Copyright Andrew Wiget 2000

SUMMARY PROJECT DESCRIPTION: The Khanty Traditional Land Use Atlas

A two-year, international collaborative research project in applied social sciences, between faculty at New Mexico State University and Urals State University in Ekaterinburg, Russia, with the support of the Ministry of Nationality Affairs and Regional Policy of the Russian Federation, to create the first ethnohistoric atlas of traditional land use, following well-established Western models, for a Siberian indigenous people. The Khanty Traditional Land Use Atlas will serve not only as an invaluable historical and anthropological record, but as a fundamental planning document for native leadership, central and regional government officials, and regional oil companies in a region where intensive petroleum development threatens to crush Khanty culture by undermining the traditional land uses on which it is based.

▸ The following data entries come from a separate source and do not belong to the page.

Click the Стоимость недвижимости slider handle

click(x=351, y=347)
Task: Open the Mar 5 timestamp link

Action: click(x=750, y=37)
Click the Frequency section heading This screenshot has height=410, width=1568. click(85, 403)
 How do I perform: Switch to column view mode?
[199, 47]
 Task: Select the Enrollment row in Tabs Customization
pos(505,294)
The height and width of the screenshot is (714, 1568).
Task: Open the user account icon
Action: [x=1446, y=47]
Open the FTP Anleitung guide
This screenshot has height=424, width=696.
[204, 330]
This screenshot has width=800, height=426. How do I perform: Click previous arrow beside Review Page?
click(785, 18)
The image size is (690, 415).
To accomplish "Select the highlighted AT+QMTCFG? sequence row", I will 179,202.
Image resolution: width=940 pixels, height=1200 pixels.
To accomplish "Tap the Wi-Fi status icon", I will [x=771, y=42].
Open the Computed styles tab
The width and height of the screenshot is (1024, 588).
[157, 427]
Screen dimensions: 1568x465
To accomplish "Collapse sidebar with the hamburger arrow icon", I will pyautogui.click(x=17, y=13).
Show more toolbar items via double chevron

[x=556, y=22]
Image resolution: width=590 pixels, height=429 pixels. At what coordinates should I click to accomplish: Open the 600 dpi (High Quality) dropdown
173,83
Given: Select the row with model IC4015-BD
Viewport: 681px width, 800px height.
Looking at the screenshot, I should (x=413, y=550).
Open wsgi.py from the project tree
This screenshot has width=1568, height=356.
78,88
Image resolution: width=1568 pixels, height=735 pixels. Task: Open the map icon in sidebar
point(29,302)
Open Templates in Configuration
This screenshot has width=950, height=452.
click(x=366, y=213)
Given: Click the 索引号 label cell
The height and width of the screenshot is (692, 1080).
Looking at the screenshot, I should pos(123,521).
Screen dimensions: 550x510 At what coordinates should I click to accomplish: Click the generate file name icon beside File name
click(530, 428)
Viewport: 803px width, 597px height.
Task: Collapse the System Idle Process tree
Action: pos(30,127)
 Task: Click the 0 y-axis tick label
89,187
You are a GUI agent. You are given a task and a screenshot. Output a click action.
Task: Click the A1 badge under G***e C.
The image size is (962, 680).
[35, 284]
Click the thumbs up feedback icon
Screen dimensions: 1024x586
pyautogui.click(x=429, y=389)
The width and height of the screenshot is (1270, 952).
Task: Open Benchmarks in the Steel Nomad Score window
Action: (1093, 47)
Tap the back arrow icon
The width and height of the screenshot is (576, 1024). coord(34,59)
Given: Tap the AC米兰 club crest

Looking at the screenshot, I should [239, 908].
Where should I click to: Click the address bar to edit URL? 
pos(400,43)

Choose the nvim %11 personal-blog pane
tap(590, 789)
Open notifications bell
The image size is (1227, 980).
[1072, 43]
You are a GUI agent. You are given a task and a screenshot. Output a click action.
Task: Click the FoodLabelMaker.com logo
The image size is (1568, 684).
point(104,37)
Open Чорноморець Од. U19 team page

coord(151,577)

Kyril Kantirov Works with Atlas Project Team to Prepare a Detailed Map of His Hunting Area

 

The Atlas will use a series of 1:200 000 base maps for identifying sites in the following categories: traditional and contemporary settlements, both individual extended family settlements and villages; individual family hunting territories; places of cultural significance, including cultic sites, sites with mythical associations, traditional cemeteries; archaeological sites; other land-use features, such as reindeer trails, communal hunting lands, fishing, hunting, gathering and pasturing areas and so on. Additional maps will highlight the development of industrialization and infrastructure associated with these lands. All identified sites will be accompanied by an ethnohistoric description. As a complement to these comprehensive area maps of the region, three intensive studies of traditional land use on family hunting territories reflecting the wide regional differences in Khanty cultural patterns will be undertaken, and mapped on 1: 200 000 base maps. All data will be compiled into a computerized database (Paradox), copies of which will be made available to scholars upon request; the database will be designed so that it can later be integrated with a GIS computerized mapping progrram, such as ARCView. Finally, the Atlas will be prefaced by scholarly essays, keyed to the mapped data, which describe archaeological, historical, traditional-economic and -cultural resources, and the nature, causes and consequences of changing patterns of settlement and industrial exploitation in this region in the twentieth century.

 

SOCIAL SIGNIFICANCE OF THIS PROJECT

The situation in Western Siberia focuses with a terrible urgency all the forces that are now at work in the former Soviet Union: the chaos caused by the privatization and restructuring of Russian industry, the tense relations between the central and regional governments, and ambiguous, inconsistent, even self-contradictory policies on land tenure, local self-government, human rights, and the cultural and political autonomy of minorities. And West Siberia is only perhaps the most dramatic example of how these forces are working throughout the Russian North and Far East. The Khanty Atlas will collocate widely disparate forms of data, including interviews with representatives of all parties involved in this struggle, and provide an invaluable tool for any comprehensive planning and for the development of mitigation programs that would take into account indigenous Khanty interests in an environment of intensive industrialization. By providing a scientific, not ideological or self-interested, common basis for discussions between representatives of industry, government and Khanty, the Atlas would also serve a useful social and political purpose, by fostering a broader dialogue over complex issues that now tend to be settled simply by an overdetermining preemptive action on the part of one of the parties. The Atlas is thus not only an invaluable record of what has happened, but a powerful vehicle for focusing a public articulation of the perceptions, plans and options of the major actors in this arena.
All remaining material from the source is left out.